_WORK REQUEST_
Copy out the data below as written; omit any images.

-----

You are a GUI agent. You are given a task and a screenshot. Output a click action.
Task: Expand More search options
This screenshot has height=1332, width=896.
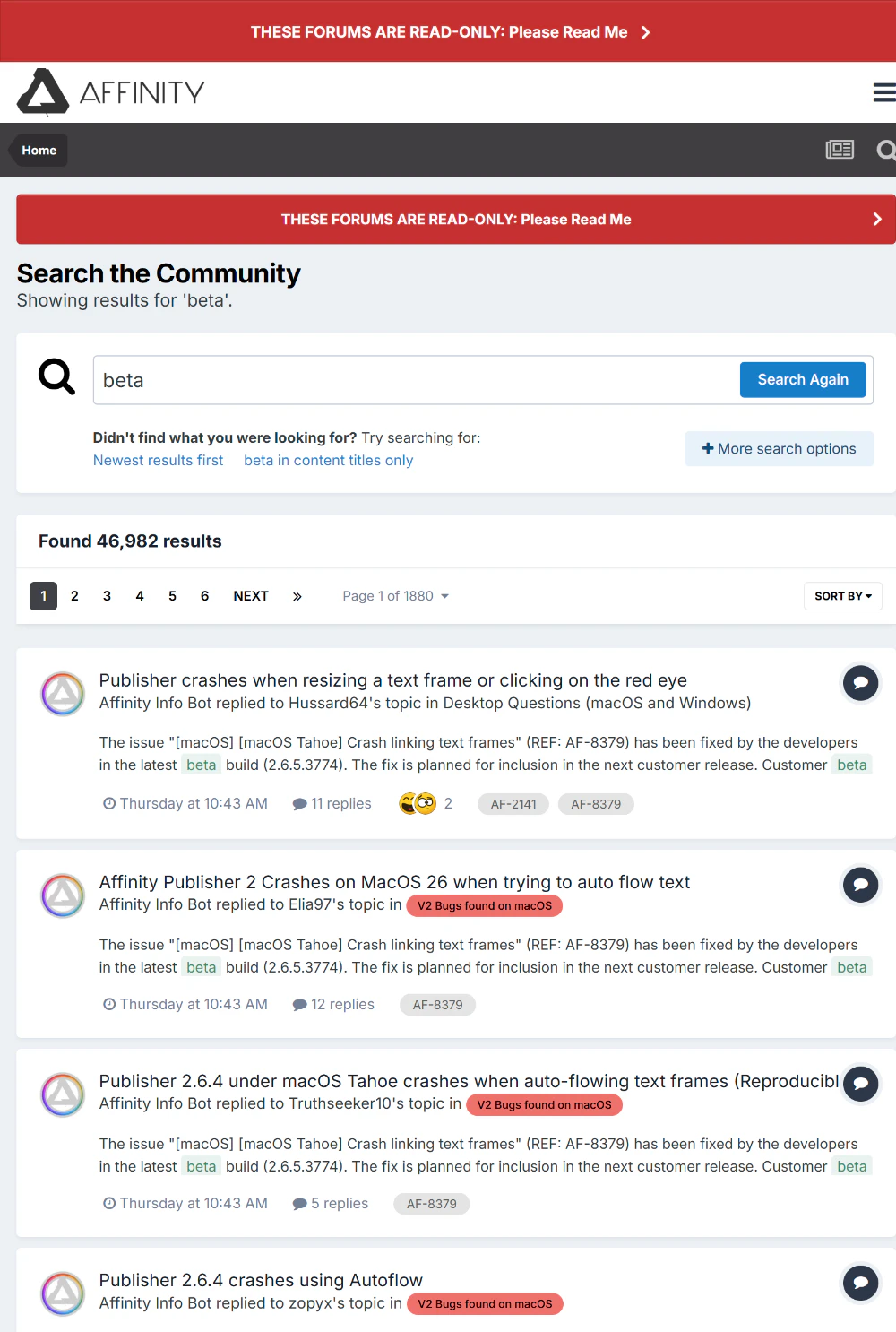(780, 448)
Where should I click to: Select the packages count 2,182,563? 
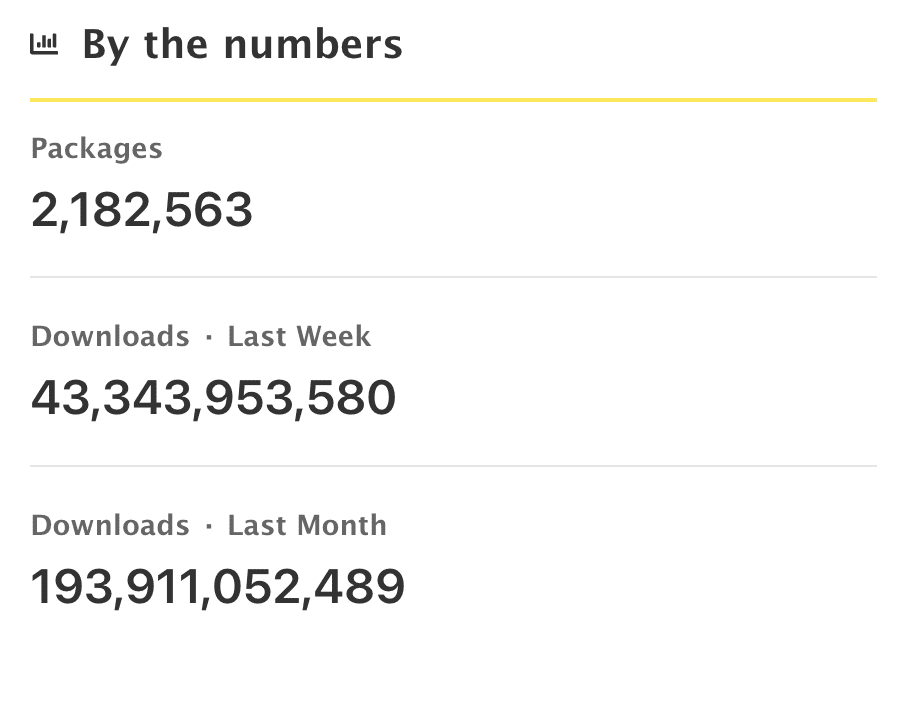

-----

_ANSWER FOR THIS EXERCISE_
You are a GUI agent. You are given a task and a screenshot. Output a click action.
Task: Expand More search options
This screenshot has height=1332, width=896.
(780, 448)
Where should I click to: Select the packages count 2,182,563? 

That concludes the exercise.